Pharmacokinetics in mice are reasonable, and (helpfully) the compound attains higher concentrations in the liver than in circulation. It does indeed cross the blood-brain barrier, as all the old antihistamines do, so that would have to be taken into account at the doses needed for an antiviral program. But the desmethyl metabolite, nor-CCZ, seems also quite potent as an antiviral, and doesn’t cross nearly as much (as you’d expect; the same thing shows up for other known antihistamines). So that one would have fewer side effects, presumably, but would need to be developed as a completely new drug, whereas chlorcyclizine has been around since the Johnson administration.
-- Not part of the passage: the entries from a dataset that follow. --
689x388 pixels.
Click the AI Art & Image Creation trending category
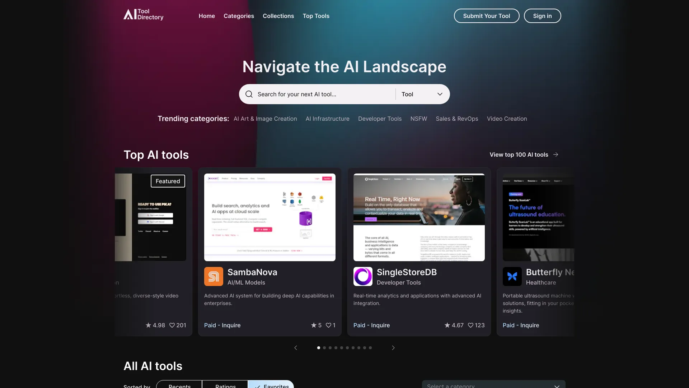pyautogui.click(x=265, y=119)
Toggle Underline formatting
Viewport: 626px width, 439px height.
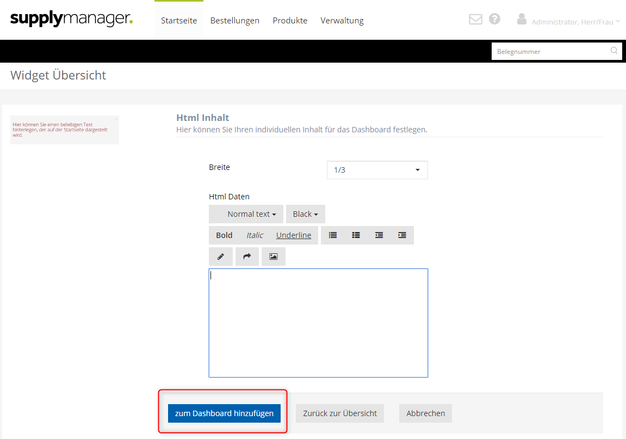(x=294, y=235)
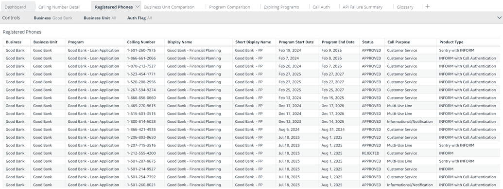The width and height of the screenshot is (503, 189).
Task: Open the Program Comparison tab
Action: 229,7
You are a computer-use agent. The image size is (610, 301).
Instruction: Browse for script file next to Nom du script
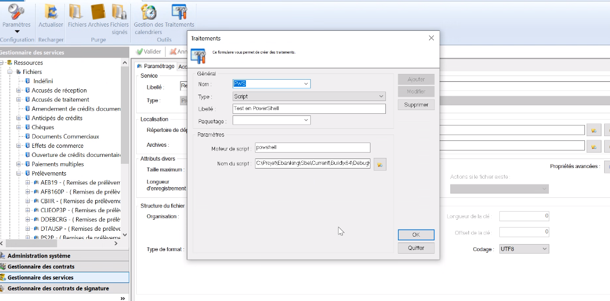click(380, 164)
In summary, this study provides compelling evidence that CCZ, an over-the-counter allergy drug, has a strong anti-HCV activity in vitro and in vivo in a mouse model of HCV infection. On the basis of these results, a clinical assessment of CCZ alone and in combination with other anti-HCV drugs is warranted. The repurposing or repositioning of CCZ in HCV treatment may provide a more affordable alternative to the current costly options, especially in low-resource settings where chronic HCV infection is endemic. This study also lays the foundation for further structure modification of CCZ to discover more optimal analogs for the treatment of HCV infection.
It also points the way to finding a very interesting new antiviral target, too, as mentioned above. This is just the sort of thing that you run phenotypic screens in order to find – congratulations to the NIH/Hiroshima team for really hitting a good one.